Are its effects justifiable?
     Ooh yeah.

There are many more changes of course and that's your main concern.

>>> Code has been committed to skunk, for people to review, in public,
>>> they might misinterpret my suggestions on the mail list, but they will
>>> have a better understanding after reading the code, I welcome their
>>> participation.
>>>
>> There are 1557 files modified between 2.2.2 and qa_refactor.   62
>> deleted.   214 added.   How practical is it to review?

Hmm, four years work, when was the last time you reviewed Linux before 
you used it?  Don't get me wrong, I want you to review the code, if we 
divide review among 5 people, it's only 300 files each.

The problem with incremental change & release is we would have to 
release with known failures, rather than with the most stable build 
possible, this process is not something I want, it is something I'm 
forced to do until the build stabilises.  Releasing with known failures 
risks exposing more bugs than we can handle in deployment.


>>> I am open to other solutions, but I don't like the suggestion that non
>>> compliant code is preferred until a test case that proves failure can
>>> be found.   What happens when the test case only fails on one platform,
>>> but is not easily repeatable?   What if the fix just changes timing to
>>> mask the original problem? 
>>>
>>> Testing doesn't prove the absence of errors?   Reducing errors further
>>> requires additonal tools like FindBugs and public open peer review.
>>>
>>> Trunk development was halted because of unrelated test failures.
>> It was halted because the community got nervous and started asking for
>> review-then-commit, so you moved over to qa_refactor.

No, it was halted because River is riddled with concurrency bugs (some 
won't acknowledge) and the build was starting to experience failures 
because of those bugs.  Prior to that event, the majority of changes 
were made in skunk and merged with trunk after successful testing in 
skunk.  Until the most minor of changes caused test failures the 
community was working together, developing.  Once these bugs are fixed 
we won't face the development destabilisation challenges they present.

Those bugs are obvious if you diff qa refactor's files while browsing svn.

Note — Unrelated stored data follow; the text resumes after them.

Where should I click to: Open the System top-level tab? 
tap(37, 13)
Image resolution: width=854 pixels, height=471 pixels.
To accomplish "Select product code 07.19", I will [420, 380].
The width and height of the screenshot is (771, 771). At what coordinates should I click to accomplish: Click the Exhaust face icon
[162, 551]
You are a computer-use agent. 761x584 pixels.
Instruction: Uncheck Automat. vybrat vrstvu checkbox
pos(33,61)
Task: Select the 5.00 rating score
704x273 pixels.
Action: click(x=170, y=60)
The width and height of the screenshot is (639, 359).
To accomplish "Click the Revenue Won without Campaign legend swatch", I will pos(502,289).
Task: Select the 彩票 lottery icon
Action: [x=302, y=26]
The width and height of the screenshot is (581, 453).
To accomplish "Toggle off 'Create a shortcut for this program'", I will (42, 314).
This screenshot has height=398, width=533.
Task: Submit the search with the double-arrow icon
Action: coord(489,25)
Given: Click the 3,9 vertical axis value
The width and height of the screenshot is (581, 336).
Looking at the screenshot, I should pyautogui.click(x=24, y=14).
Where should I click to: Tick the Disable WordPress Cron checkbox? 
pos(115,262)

The 2.2 branch has numerous bugs, its test suite just experienced 47 
failures on Windows and I haven't seen any jtreg test results, it hasn't 
been tested properly on Java 7 prior to release.  Don't get me wrong 
your release efforts are definitely appreciated, I think you need to cut 
me some slack and show me the same patience as I've shown you.

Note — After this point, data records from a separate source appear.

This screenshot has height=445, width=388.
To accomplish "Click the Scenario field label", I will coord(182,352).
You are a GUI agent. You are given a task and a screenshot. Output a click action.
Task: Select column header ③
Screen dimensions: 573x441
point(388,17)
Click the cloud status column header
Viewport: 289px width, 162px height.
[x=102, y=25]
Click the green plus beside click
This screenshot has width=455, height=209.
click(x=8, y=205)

The qa refactoring build has had 1000's of test runs, been tested on as 
many different OS and CPU arch as possible to deliberately expose bugs 
and fix them.  There isn't even a beta release candidate yet.

Please start new threads for your issues as I have done here, yes your 
view and opinions are valid and must be given due consideration, but try 
to make any corporate procedure requests achievable for volunteers, we 
are not a corporation with deep pockets and endless resources.

>>     From 2.2.2 to
>> trunk - 1225 files modified, 32 deleted, 186 added.   Same problem, which
>> we discussed last year.
>>
>> Related email threads:
>>
>> http://mail-archives.apache.org/mod_mbox/river-dev/201211.mbox/%3C50B49395.30408%40qcg.nl%3E
>> http://mail-archives.apache.org/mod_mbox/river-dev/201211.mbox/%3CCAMPUXz9z%2Bk1XBgzfCONmRXh8y5yBtMjJNeUeTR03YEepe-60Zg%40mail.gmail.com%3E
>>
>> In the end, you’re right - qa_refactor is a skunk branch, so you can go
>> ahead and make all the changes you want. I just think that if your
>> intention is to get at least two other people to sign off on it as a
>> release, you’d do well to make it easy to review, and possibly even
>> include the community in the decision-making along the way.

The possiblity of failure exists in every project, it's how we overcome 
challenges that makes the difference.  If customers see an improvement 
in stability and scalability, adoption will increase.  I won't be making 
a beta release until the build has stabilised, so there's plenty of time 
for people to review the code in the mean time.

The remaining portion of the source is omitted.